En una entrevista por televisión, el maestro Humberto Solás comentaba cómo el uso del formato digital (como en nuestra «Password…») le había permitido regresar de diez años de ausencia, con su «Miel para Oshun», y le abría nuevas posibilidades de seguir expresándose.
La Sala Garbo nos brindó en su oportunidad la célebre «Fresa y chocolate», un acontecimiento fílmico, un punto de giro para Cuba, y un fenómeno de masas. Luego, nos sirvió la divertida «Guantanamera»; y en estos días ha programado «Lista de espera», una de las películas más brillantes que se han hecho en América Latina.
Las tres son obra de Juan Carlos Tabío (las primeras con Gutiérrez Alea), ese hombre menudo y humilde, con cara de serio, pero simpático, que entrevistamos José Mairena y yo hace unos años en un hotel josefino. Había en él, junto a cierta fragilidad, una determinación admirable para asumir su destino de artista. Detrás de su discreta apariencia parpadea un cineasta de primera línea, capaz de un humor tan demoledor como incisivo, cuyo cine, como el del conocido Alfred Hitchcock, tiene la inusual cualidad de que se despliega en relatos aparentemente simples y cautivantes, fácilmente populares, que, sin embargo, son como un hermoso caracol que encierra múltiples significados, cada vez más profundos.
El filme nos ubica en una lejana estación de buses. Cada viajero, anclado a su interés personal, espera y desespera de un transporte que no llega -el previsto está descompuesto-. De la necesidad, en esa socarrona y agridulce metáfora de toda Cuba, surge la solidaridad, el ingenio toma el volante, y sin lamentos se comienza a construir un destino colectivo. Comedia para vivirse de risa, puntual cuadro de costumbres, ácida crítica de egoísmos y burocracias estériles, tierna colección de historia personales; este filme deslumbrante no encandila con el falso brillo de lo aparatoso y lo pedante; mas es sagaz y optimista reflexión crítica sobre el futuro de la isla país.

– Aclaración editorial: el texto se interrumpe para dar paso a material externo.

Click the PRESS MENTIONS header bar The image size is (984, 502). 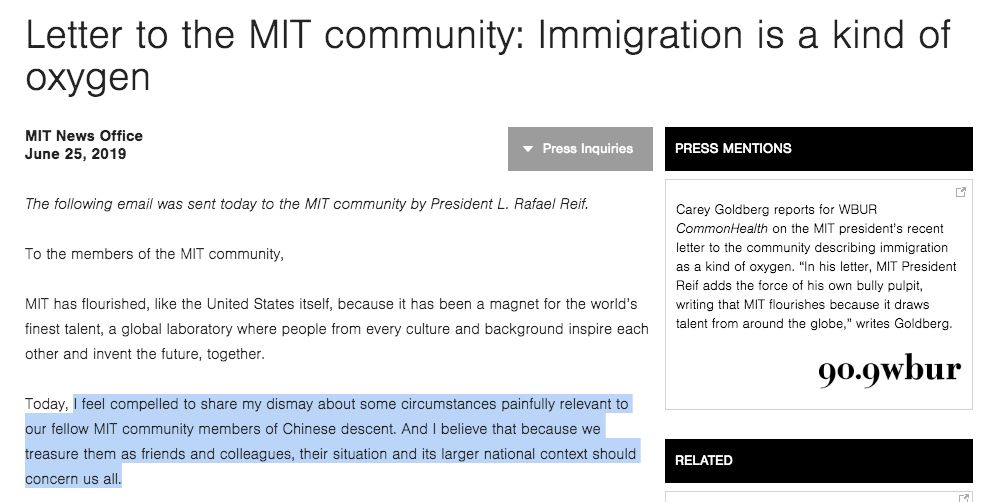[x=818, y=148]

De entre las numerosas y notables interpretaciones de esta obra coral, baste señalar a tres artistas. La vivaz morocha Alina Rodríguez, que conocimos durante el estreno en el Festival de Cartagena; el consagrado Jorge Perugorría (que allá en San José llegó a presentar el filme, invitado por el eficiente cineasta Esteban Ramírez, quien lo convenció de protagonizar el largo «Caribe», que prepara como continuación al éxito de «Once rosas»); y el simpático Vladimir Cruz, compañero de Perugorría en «Fresa y chocolate», con quien conversé apenas hace unos minutos, ya que es Jurado aquí en el Festival de Viña del Mar, un intérprete joven que ya ha dejado huella en diez filmes con su talento y versatilidad.
Después de la obra maestra «La vida es silbar», del también recatado Fernando Pérez -¿lo recuerdan durante la X Muestra costarricense el año pasado?- esta película de Tabío es la más sagaz y oportuna visión de la compleja y contradictoria Cuba contemporánea; y además, un filme delicioso que recomiendo con el mayor entusiasmo y que confío que la Sala Garbo siga programando.